Sebagai contoh, apa yang telah dilakukan oleh baginda Rasulullah saw. Imam al-Bukhari dan Muslim meriwayatkan dari Anas ra. bahwa serombongan orang dari Kabilah Urainah masuk Islam. Mereka lalu jatuh sakit di Madinah. Rasulullah saw. selaku kepala negara kemudian meminta mereka untuk tinggal di penggembalaan unta zakat yang dikelola Baitulmaal di dekat Quba. Di sana mereka diizinkan untuk minum susu unta sampai sembuh.
Tak hanya itu, di masa perkembangan Islam, para khalifah semakin memperhatikan jaminan kesehatan terhadap rakyatnya, yaitu dengan membangun rumah sakit di berbagai kota. Misalnya, Rumah sakit Adhudi di Baghdad (371 H), Rumah sakit Nuriy di Damaskus (549 H),  Rumah sakit Manshuriy di Kairo (683 H). Bahkan, ada juga rumah sakit yang berpindah-pindah guna menyentuh masyarakat yang berada di pelosok desa.

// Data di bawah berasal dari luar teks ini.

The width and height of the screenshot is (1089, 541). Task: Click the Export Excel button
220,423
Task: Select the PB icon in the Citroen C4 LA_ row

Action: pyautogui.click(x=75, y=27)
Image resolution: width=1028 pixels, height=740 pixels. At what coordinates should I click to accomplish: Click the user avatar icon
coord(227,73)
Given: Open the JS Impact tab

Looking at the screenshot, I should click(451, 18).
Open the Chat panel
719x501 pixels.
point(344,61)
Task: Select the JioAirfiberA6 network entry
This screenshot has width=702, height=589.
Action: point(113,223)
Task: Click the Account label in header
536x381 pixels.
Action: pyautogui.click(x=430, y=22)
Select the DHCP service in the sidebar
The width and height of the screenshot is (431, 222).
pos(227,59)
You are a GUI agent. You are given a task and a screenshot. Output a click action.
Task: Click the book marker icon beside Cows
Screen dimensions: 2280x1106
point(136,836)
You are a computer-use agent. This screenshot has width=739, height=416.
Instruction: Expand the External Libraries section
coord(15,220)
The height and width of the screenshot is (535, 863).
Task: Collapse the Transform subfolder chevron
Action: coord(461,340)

Adapun terkait pembiayaan, biaya diambil dari Baitulmaal, yaitu dari hasil kekayaan milik umum yang dikelola oleh negara (seperti tambang emas, minyak bumi, batu bara, hasil hutan, dan lain-lain). Atau harta negara yang diperoleh melalui pos-pos yang dibenarkan secara syar'i. Karena itu, dalam Islam kekayaan milik umum haram hukumnya diserahkan kepada swasta atau asing. Keberadaan kekayaan tersebut seharusnya dikelola dengan baik oleh negara dan hasilnya dikembalikan kepada rakyat dalam bentuk pelayanan gratis, seperti kesehatan, pendidikan, keamanan, dan lain-lain. 

Demikianlah Islam sangat menjamin kesehatan rakyat. Oleh karena itu, sudah saatnya kita kembali mewujudkan kesejahteraan yang hakiki dengan kembali kepada aturan yang berasal dari Allah Swt., yaitu dengan menerapkan Islam secara kaffah dalam bingkai Daulah Khilafah Islamiyah.